Guiding principles and technology
requirements
An enterprise-grade data archiving solution should meet four
key technology requirements:
1. Enterprise architecture
Most enterprises rely on heterogeneous information assets,
solutions and platforms from multiple vendors. A single,
scalable data lifecycle management solution must support
all of these major technologies, providing a common and
reusable interface and processes. The solution should also be
optimized for high-performance connectivity to multiple
data warehousing solutions (such as IBM® PureData™
System for Analytics, which leverages IBM Netezza®
technology; IBM DB2® and IBM InfoSphere® Warehouse;
IBM Informix®; Teradata; Oracle; Microsoft SQL Server;
and Sybase) with support for major operating systems including
IBM z/OS®, IBM i, Linux, UNIX and Microsoft Windows.
Such an enterprise solution should also support a tiered
storage architecture for optimal balance between storage
cost, performance and access requirements. Pre-built
integration with hierarchical storage management (HSM)
systems like IBM Tivoli® or EMC Centera also helps ease
implementation of a tiered archive strategy.
IBM InfoSphere Optim: A single, enterprise-scale
data lifecycle management solution
IBM InfoSphere Optim™ software provides a central data
management solution designed to scale to meet enterprise
needs. Whether addressing a single application, a data
warehouse environment or a global data center,
organizations can use InfoSphere Optim solutions to
streamline data management with a consistent strategy.

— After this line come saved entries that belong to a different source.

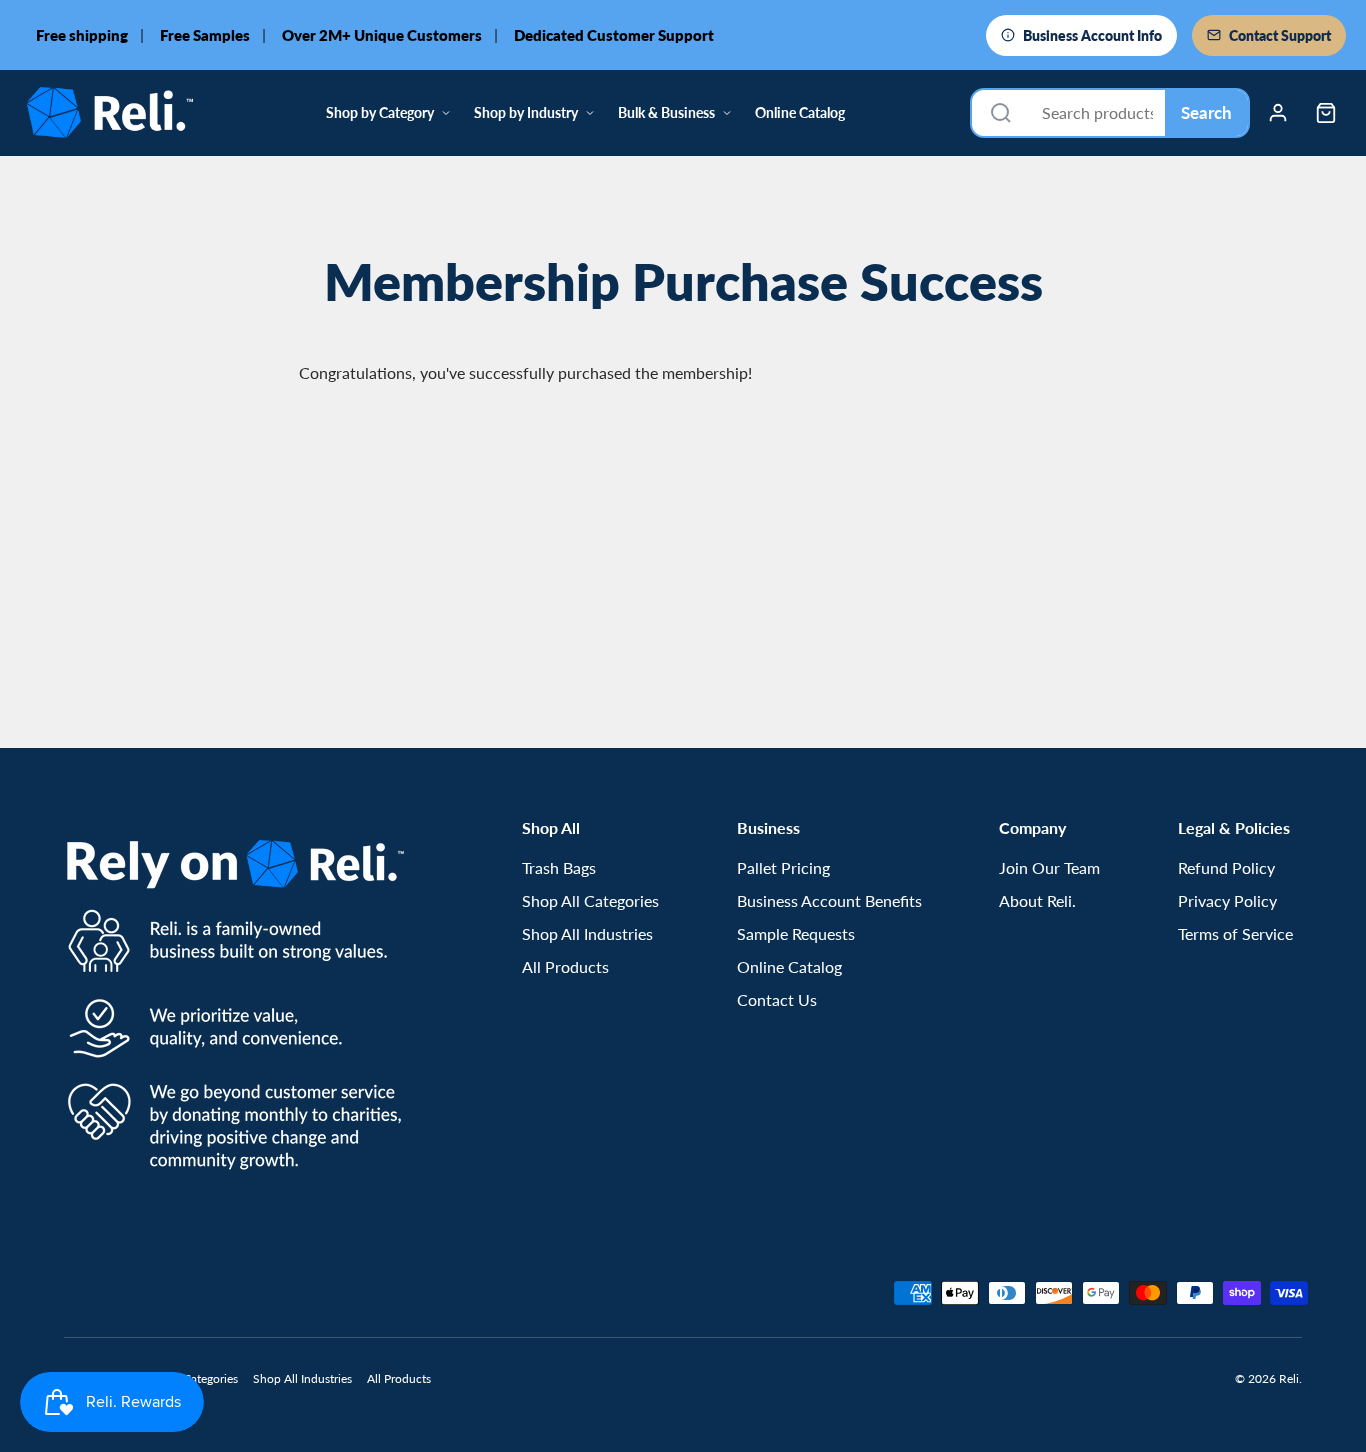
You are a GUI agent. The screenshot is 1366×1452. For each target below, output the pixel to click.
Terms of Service (1235, 933)
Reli (1289, 1378)
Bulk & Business (666, 112)
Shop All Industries (587, 933)
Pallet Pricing (783, 867)
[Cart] (1326, 113)
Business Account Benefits (829, 900)
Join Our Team (1049, 867)
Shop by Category (380, 112)
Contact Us (777, 999)
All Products (565, 966)
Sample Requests (796, 933)
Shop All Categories (590, 900)
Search (1206, 112)
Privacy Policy (1227, 900)
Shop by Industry (526, 112)
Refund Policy (1226, 867)
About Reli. (1037, 900)
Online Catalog (800, 112)
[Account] (1278, 113)
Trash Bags (559, 867)
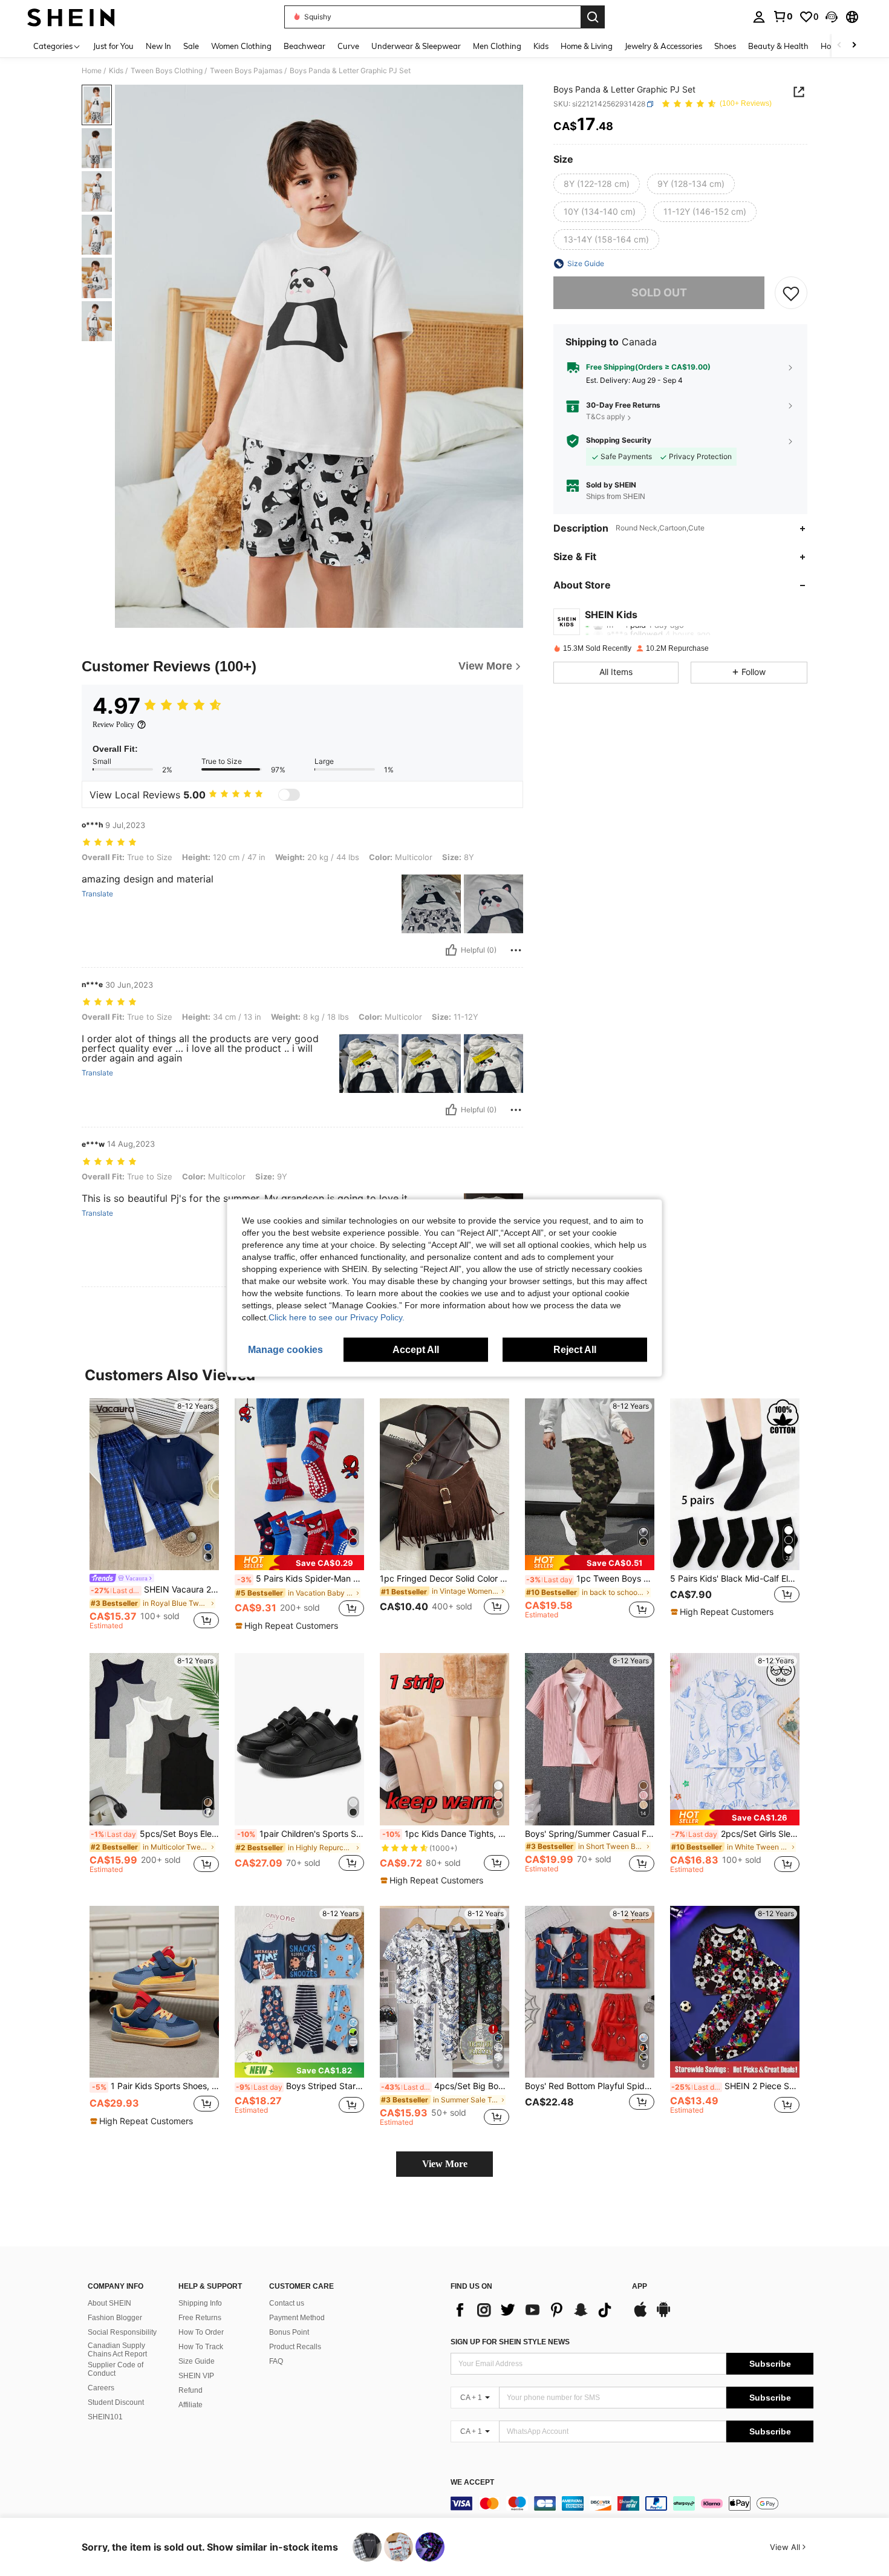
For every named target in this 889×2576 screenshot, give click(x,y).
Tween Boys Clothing (167, 71)
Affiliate (190, 2405)
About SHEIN (109, 2303)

The unique relationship engine in InfoSphere Optim
provides a single point of control to guide data processing
activities such as archiving, subsetting, migrating and
retrieving data. Reusable data management templates
enable consistency and scalability, while advanced
security features provide support for role-based access
and activity permissions.
InfoSphere Optim supports major data warehouse
environments, including IBM PureData System for
Analytics, IBM InfoSphere Warehouse, Teradata and
Oracle. It also supports enterprise databases and
operating systems, including IBM DB2, IBM Informix,
IBM IMS™, IBM Virtual Storage Access Method (VSAM),
IBM z/OS, Oracle Database, Sybase, Microsoft SQL Server,
Microsoft Windows, UNIX and Linux. In addition,
InfoSphere Optim supports key ERP and CRM packaged
applications such as Oracle E-Business Suite, PeopleSoft
Enterprise, JD Edwards EnterpriseOne, Siebel CRM,
Amdocs CRM and SAP applications, as well as many
custom applications.
IBM Software 11
2. Complete business objects
From a database perspective, a business object represents a
group of related rows from related tables across one or more
applications, together with its related metadata (information
about the structure of the database and about the data itself).
Capturing the complete business object offers a complete view
of the business activity surrounding a particular transaction.

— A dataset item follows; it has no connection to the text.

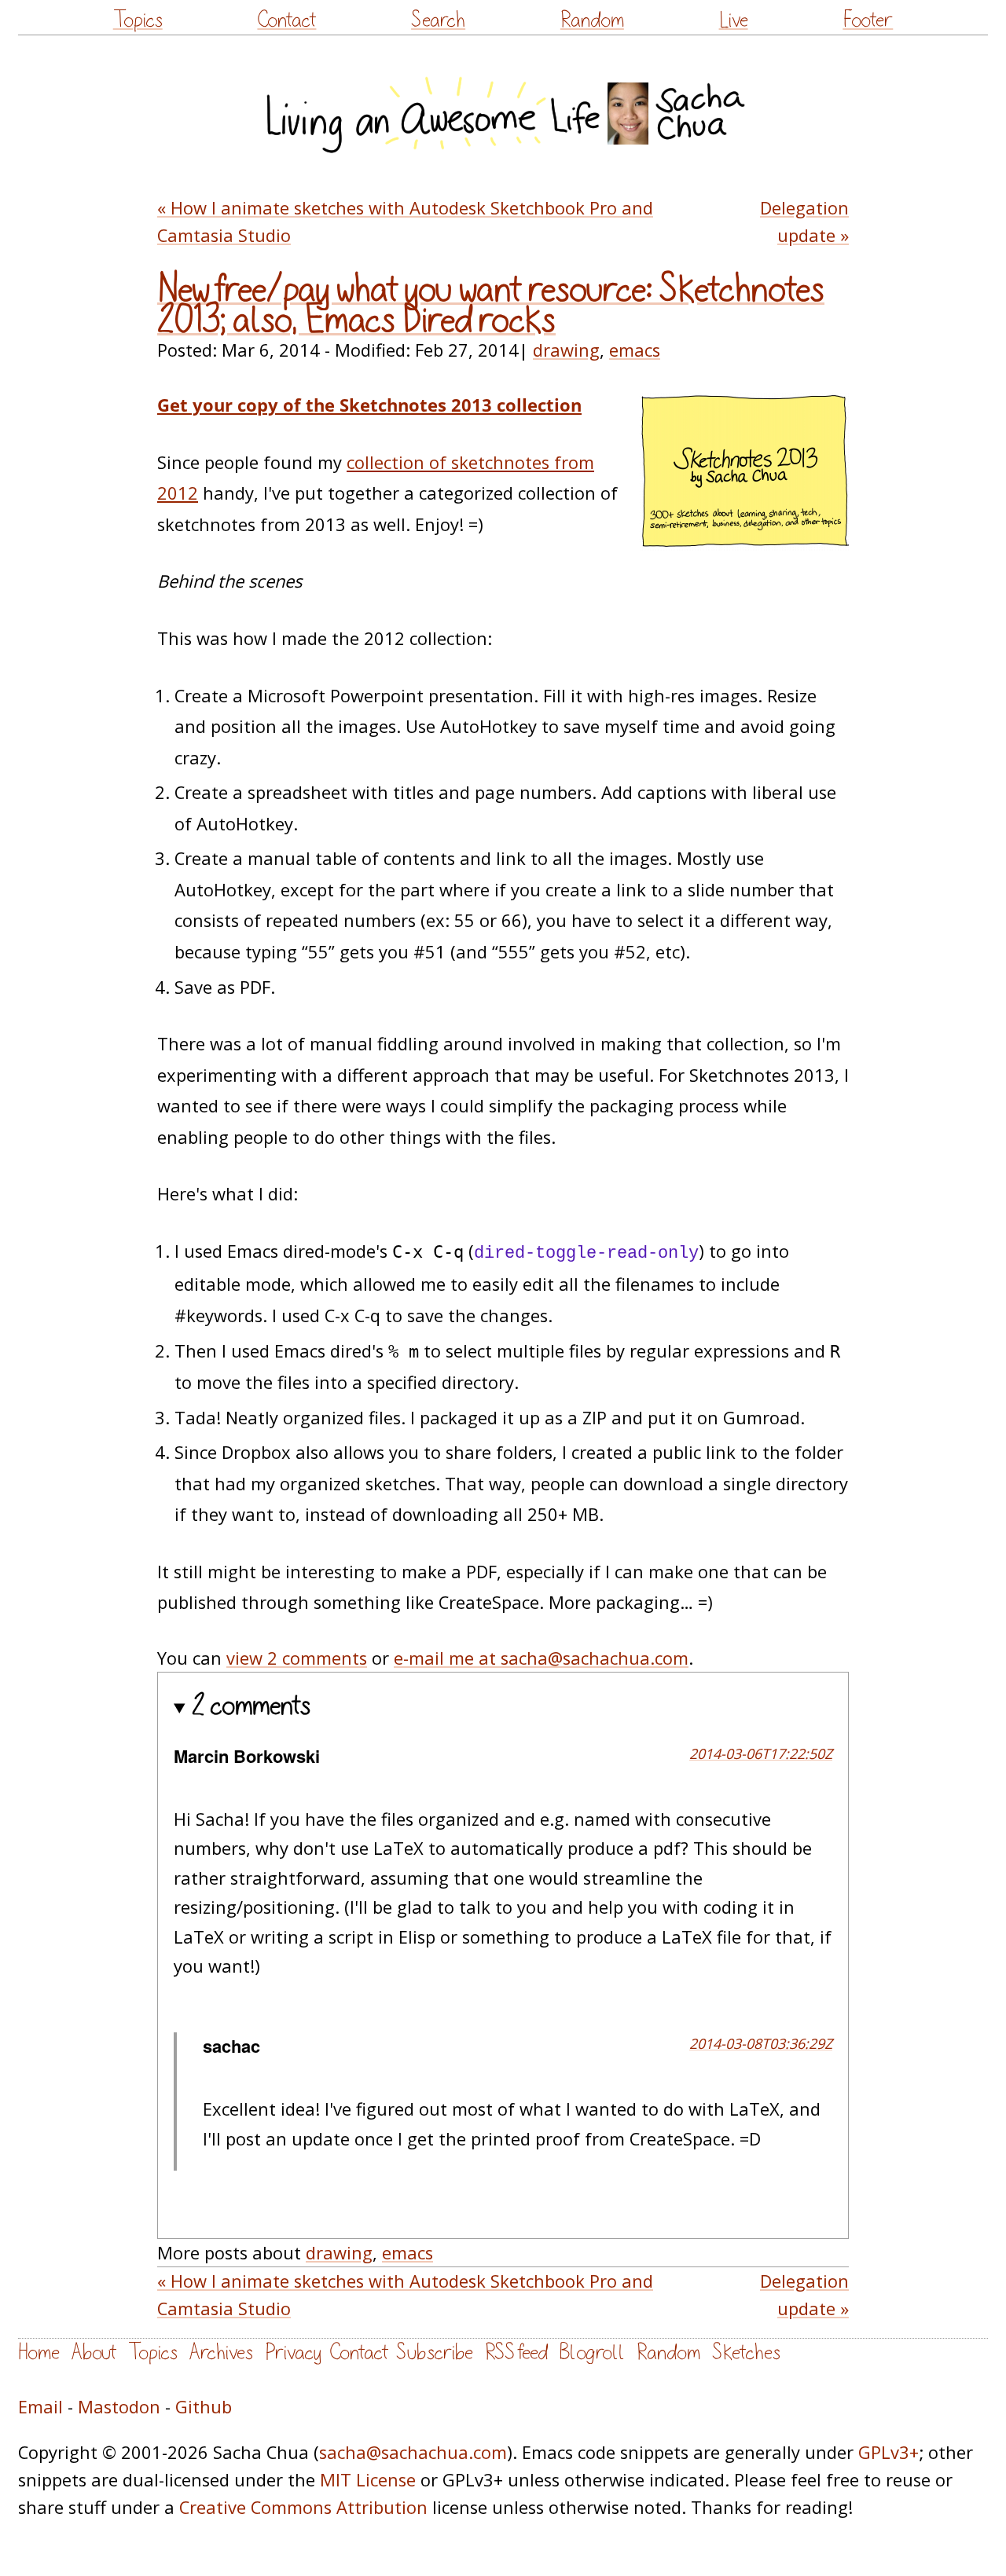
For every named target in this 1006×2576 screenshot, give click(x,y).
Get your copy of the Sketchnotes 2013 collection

Data warehouses are required to represent these relationships
accurately, whether in a star schema, snowflake or hybrid
data model. When the high-level entity, such as an order, is
archived, the corresponding line items should be archived as
well. If this does not happen, then data integrity is lost. Such
connections form a complete business object—so enterprises
should look for archiving software that represents and
preserves such complex entities in a simple, easy-to-manage
and high-performing way.
3. Discovery and understanding data structures
To archive complete business objects, enterprises need
archiving solutions with robust data discovery and metadata
mining capabilities. The solution should be able to discover,
analyze and document data models with accurate schema
and data relationships from data warehousing systems in
multiple ways. It should allow IT staff to reverse-engineer
a model from an existing source database by mining the
database catalog. Without this, the data model representation
would have to be built manually. If there is no physical or
documented data model representation, the solution should
have automated capabilities for analyzing data values and data
patterns to identify relationships that offer greater accuracy
and reliability than manual analysis.
Archiving solutions must also provide the ability to import
an existing logical model and make changes to it for database
archiving. They should also provide an easy way for IT staff
to incorporate logical data relationships manually for any
custom relationships not represented at the physical layer.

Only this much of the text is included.